Trying to move a QSW about 100 miles.


What do I need to do to dolly it? 


Or do I need a flatbed to get it here?

Any help in detail would be great - VERY new to these cars!


----------



## QuantumSyncro (Apr 28, 2000)

ROFL Rabbit said:


> Trying to move a QSW about 100 miles.
> 
> 
> What do I need to do to dolly it?
> ...


If you're pulling it home on a dolly you'll have to discon and pull the drive shaft out.

steve a


----------



## eurowner (Jan 26, 2002)

QuantumSyncro said:


> If you're pulling it home on a dolly you'll have to discon and pull the drive shaft out.
> 
> steve a


 :sly: 

You do not have to pull the prop shaft out. Unbolt it from the rear diff and hang it up to the exhaust. Dolly would be the cheapest, flatbed would be the easiest.


----------



## VDub2625 (Jan 4, 2003)

eurowner said:


> :sly:
> 
> You do not have to pull the prop shaft out. Unbolt it from the rear diff and hang it up to the exhaust. Dolly would be the cheapest, flatbed would be the easiest.

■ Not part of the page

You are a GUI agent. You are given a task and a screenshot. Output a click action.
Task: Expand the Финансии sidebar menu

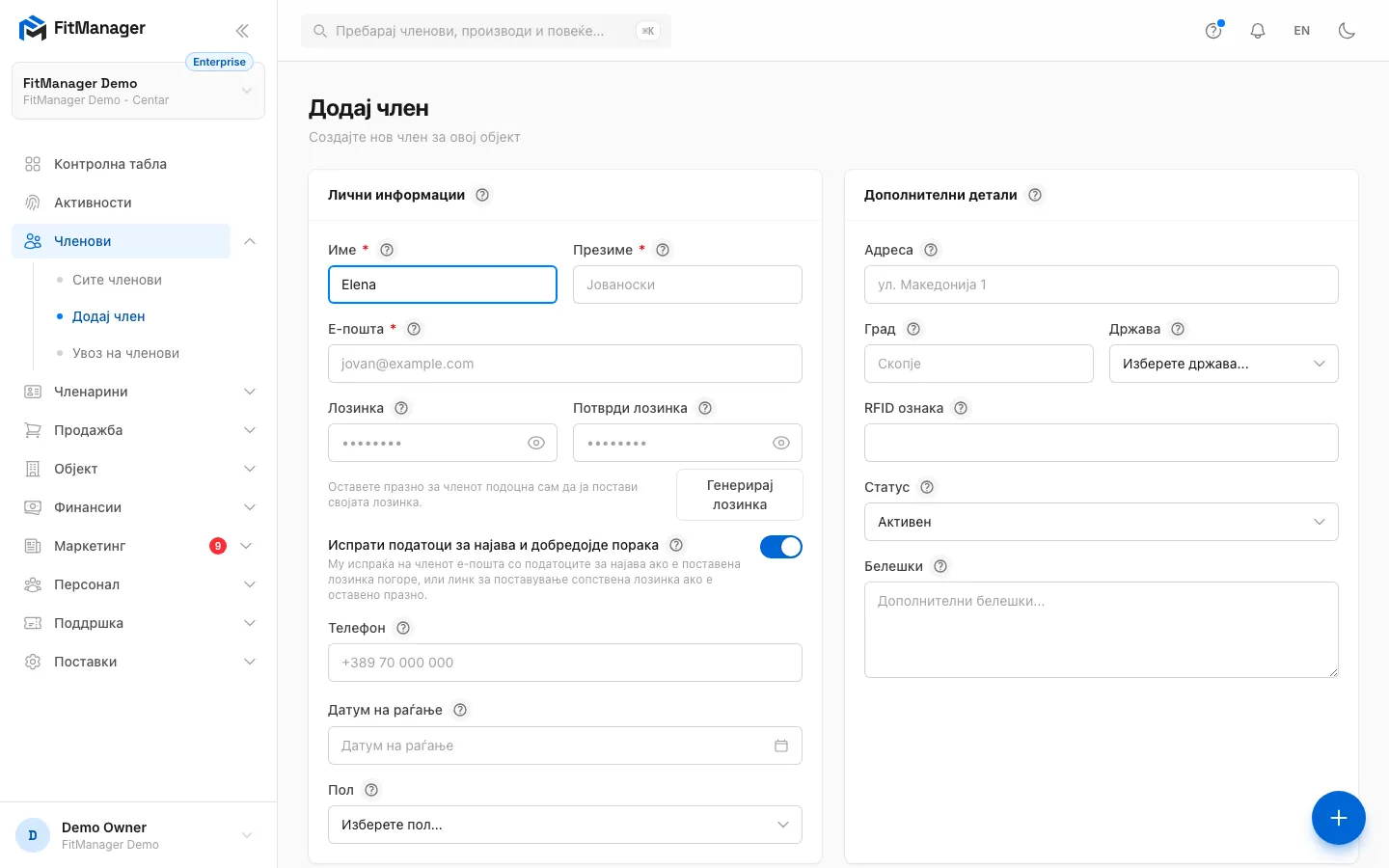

 is that really a strange idea? Best idea would be to take it out... not a great idea to trust tying it up to the body. I'd have to :sly: that, it's a little ghetto. 

OP, if you have AAA (Gold, best investment I made, 100 free miles per tow), you can request a flatbed and they'll tow it, just throw some plates on it


----------